At the high school where I teach, I have heard both students and teachers ask, is it really a priority to study the myths and culture of ancient Greece? The relevance of Greek culture may be demonstrated amply, even on a short walk through New Haven. I draw an illustration from recent American history. In AD 1967, before the United States Supreme Court, arguing against segregation, law-breaking and mob-violence, in the case “Cooper vs. Aaron”, Thurgood Marshall made the point. “Education”, he argued, “is not the teaching of three R’s. Education is the teaching of overall citizenship, to learn to live together with fellow citizens, and above all, to obey the law.” The court, the law, and the notion of citizenship, as well as the ideal of education itself are Greek. Even the architecture of the building, and the city in which it stands, though handed down through the Latin of Rome and over two millennia, are emblems of the “Age of Enlightenment”, a time of renascence, when Greek ideals of reason, symmetry, ethics, politics and philosophy all had profound influence.

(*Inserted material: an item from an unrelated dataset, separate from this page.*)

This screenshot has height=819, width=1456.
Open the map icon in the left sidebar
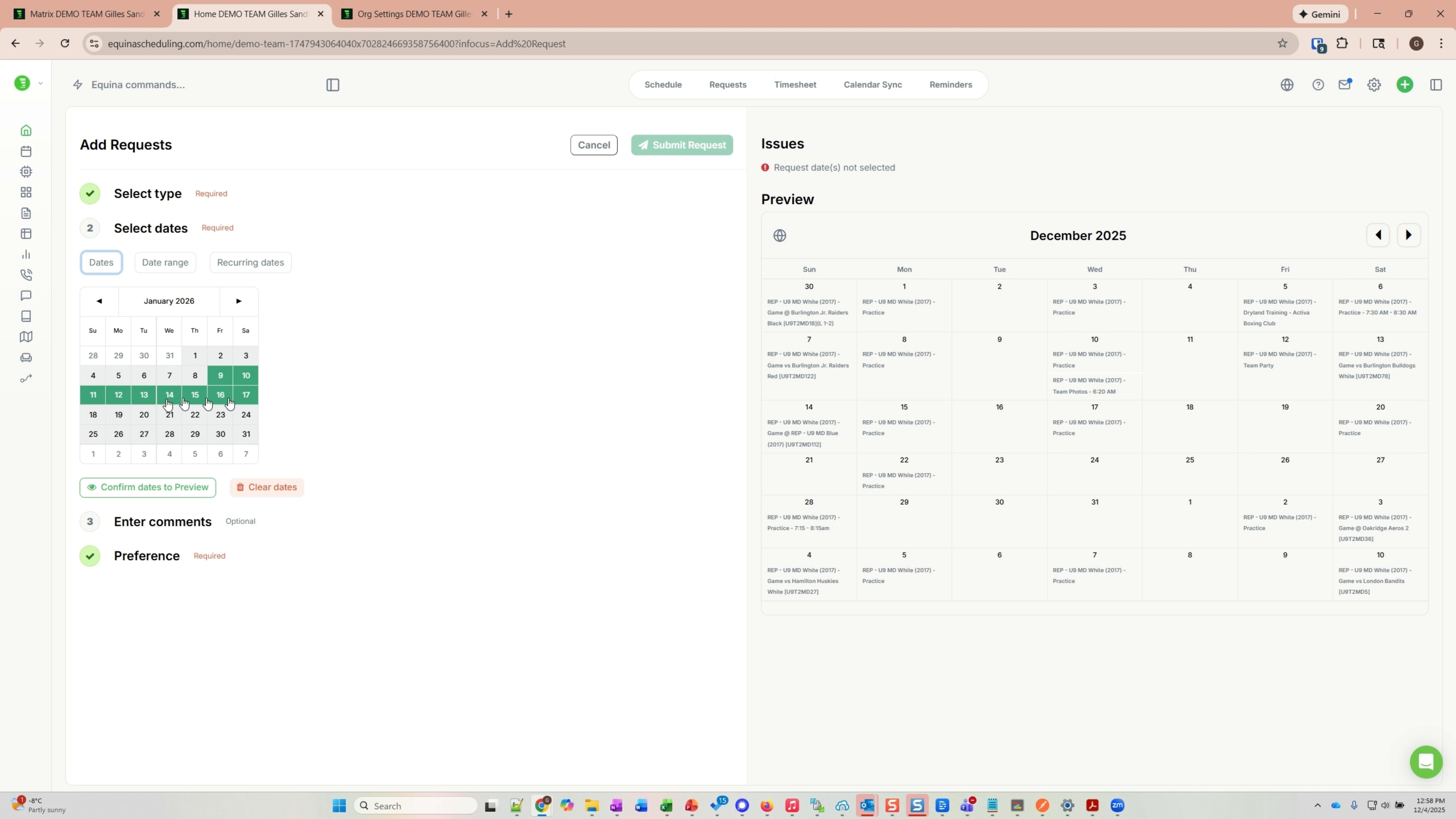pyautogui.click(x=26, y=337)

Thomas Jefferson, who read Greek and Latin from childhood, authored the fundamental document of American ideals, conscientiously patterning this country’s principles upon the Greek concepts of honor and citizenship. Thus to understand what it is to be an American citizen, and a citizen of the Western world, we mustn’t neglect what the Greeks thought, shaped, built and wrote.
We must begin with Homer, for he established the standard. This curriculum unit is designed around a full reading of Homer’s
Odyssey
(as well as pointed excerpts from the
Iliad
), its story, its characters, its construction as poetry, its schemes and figures, and use of myth. It is intended for high school students. Because this is primarily a course in writing, how myths are written down, and why, will always take precedence over extra-textual matters. And yet there is no way to teach the
Odyssey
without teaching about Greek culture. This unit is also about the role of Homer as an educator, whose poems are simultaneously the artful record and elementary foundation of Greek cultural ideals. The history of the study of Homer, the history of the text as a schoolbook, and the subsequent influence on many kinds of literature– these are issues that will be raised time and again as the course progresses. In addition to the
Odyssey
, students will be reading excerpts from the
Iliad
, Plato (such as “The Apology” and/or “The Allegory of the Cave”), Plutarch and Swift’s
Gulliver’s Travels
, as well as modern documents such as “The Declaration of Independence”, and Martin Luther King’s “Letter from Birmingham Jail”. Following the clerical methods of a thousand years ago, as writing students, the class will play an active role in copying, paraphrasing, imitating, analyzing through essays, and even parodying aspects of the texts. With this strong technical training serving as the fundamental basis for the course, an integrated lesson plan periodically calling attention to historical, moral, and philosophical issues should not be beyond the stamina of the students.